Last month I was talking about letting go and letting God, but now, we’re in month two of this twelve month game and I’ll be honest with you and say that I was not ready for 2018. The struggle was too real for me. At first, I beat myself up about not sticking to my goals and failing in areas of my life where I felt I should have succeeded. While entering in the month of February I got my motivation back to kick 2018 where the sun doesn’t shine and crush every single goal.
I can remember reading blog posts, tweets, and listening to podcasts on how so many people are ready for the new year to come through and how they were so over 2017. While scrolling and listening, I was on the other end giving major side eye to the thought of starting over. I felt like I hadn’t even finished what I started in the first place. I almost felt rushed to keep up with the herd as we crossed over to the new year. I had my planners, fresh note books, and a brand new pack of pens waiting on 2018 like my blogger stash of weapons.
Needless to say, I just wasn’t in the right mindset to begin with. I later realized that it was okay to not be ready when everyone else is. I also realized that its totally okay to start completely over after evaluating where things may have gone wrong. I may have been equipped with my cute planner accessories, but my mindset was not in the right place. As a blogger, it’s so easy to dish out the advice and not take a spoonful for yourself.

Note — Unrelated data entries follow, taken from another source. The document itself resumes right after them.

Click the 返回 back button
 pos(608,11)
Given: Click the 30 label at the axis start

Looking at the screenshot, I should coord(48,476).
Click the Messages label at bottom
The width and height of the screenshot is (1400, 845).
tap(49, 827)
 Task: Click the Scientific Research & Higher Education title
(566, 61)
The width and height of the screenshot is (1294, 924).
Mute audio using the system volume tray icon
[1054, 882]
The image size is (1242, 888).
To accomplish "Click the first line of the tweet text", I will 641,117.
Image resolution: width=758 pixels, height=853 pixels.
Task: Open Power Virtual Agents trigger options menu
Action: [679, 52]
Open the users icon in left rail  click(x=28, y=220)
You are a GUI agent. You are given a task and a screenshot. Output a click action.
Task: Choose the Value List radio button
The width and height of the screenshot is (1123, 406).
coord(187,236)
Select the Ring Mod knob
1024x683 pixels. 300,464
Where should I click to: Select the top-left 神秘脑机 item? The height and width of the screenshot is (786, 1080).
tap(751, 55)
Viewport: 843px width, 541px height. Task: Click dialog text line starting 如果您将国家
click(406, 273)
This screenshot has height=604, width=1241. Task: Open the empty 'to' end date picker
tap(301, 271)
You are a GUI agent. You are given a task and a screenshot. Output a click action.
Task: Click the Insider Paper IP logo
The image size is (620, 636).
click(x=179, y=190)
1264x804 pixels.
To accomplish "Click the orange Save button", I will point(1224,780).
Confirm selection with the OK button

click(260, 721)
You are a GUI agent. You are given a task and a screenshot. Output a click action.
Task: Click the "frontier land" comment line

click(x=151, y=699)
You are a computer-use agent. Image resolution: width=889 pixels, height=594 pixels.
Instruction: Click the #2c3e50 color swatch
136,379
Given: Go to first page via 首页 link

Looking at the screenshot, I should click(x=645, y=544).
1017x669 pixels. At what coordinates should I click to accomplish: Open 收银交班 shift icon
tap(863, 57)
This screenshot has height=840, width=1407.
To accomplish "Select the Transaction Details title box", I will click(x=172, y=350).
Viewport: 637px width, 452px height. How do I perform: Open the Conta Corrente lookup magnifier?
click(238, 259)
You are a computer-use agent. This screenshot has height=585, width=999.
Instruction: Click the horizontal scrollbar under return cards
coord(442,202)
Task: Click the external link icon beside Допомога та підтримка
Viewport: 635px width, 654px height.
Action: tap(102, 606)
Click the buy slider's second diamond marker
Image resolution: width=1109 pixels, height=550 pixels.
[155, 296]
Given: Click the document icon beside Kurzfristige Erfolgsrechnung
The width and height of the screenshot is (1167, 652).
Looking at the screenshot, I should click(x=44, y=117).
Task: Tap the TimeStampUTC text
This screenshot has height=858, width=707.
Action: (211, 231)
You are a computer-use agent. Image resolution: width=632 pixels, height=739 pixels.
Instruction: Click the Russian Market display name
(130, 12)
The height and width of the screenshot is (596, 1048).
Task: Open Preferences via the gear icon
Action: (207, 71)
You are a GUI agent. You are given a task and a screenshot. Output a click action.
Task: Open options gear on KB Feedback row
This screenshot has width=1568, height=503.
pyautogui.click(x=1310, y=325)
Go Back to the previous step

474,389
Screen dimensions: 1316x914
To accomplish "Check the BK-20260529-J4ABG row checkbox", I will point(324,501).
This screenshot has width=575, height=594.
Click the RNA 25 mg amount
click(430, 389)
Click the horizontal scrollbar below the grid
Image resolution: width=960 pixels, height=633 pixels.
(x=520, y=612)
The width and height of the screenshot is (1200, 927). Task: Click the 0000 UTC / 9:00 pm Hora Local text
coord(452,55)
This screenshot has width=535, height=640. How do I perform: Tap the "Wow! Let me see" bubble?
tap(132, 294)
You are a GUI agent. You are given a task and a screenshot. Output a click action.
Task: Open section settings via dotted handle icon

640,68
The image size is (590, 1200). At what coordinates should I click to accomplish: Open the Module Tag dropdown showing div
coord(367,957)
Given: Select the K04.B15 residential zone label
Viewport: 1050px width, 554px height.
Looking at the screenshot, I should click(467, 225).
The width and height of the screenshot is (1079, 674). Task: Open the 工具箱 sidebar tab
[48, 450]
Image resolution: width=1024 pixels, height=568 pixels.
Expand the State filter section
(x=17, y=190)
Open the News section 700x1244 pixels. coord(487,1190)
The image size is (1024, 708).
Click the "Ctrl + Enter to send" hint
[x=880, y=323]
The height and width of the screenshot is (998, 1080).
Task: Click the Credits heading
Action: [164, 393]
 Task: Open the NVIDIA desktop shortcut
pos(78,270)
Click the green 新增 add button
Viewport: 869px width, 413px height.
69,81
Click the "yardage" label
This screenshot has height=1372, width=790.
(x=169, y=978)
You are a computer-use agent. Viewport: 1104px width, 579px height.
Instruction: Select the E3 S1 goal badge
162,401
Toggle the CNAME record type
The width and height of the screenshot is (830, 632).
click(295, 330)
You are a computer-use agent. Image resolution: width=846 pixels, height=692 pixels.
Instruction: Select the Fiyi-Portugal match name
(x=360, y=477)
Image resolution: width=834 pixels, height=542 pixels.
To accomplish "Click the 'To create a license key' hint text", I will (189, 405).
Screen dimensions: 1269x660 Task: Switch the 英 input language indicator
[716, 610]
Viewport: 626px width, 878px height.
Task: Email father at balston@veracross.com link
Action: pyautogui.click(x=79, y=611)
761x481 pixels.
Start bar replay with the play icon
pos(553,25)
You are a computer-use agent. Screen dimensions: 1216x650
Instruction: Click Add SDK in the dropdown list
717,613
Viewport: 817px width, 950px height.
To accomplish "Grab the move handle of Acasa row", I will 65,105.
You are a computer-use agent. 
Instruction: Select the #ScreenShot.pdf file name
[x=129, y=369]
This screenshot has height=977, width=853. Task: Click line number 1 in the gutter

Here’s what’s gotten my mind back in the game as of late:
Break down my goals:
I wrote down my goals prior to the new year, but didn’t really go in great detail as to how I was going to accomplish them. This month, I sat down and really put effort into what goals will be accomplished when and how. I broke them down into small attainable things that I have more confidence to get done. Now I don’t feel so stressed and pressed for time. I was also able to create a vision board for this year that really helped me to visualize how I wanted things to flow this year.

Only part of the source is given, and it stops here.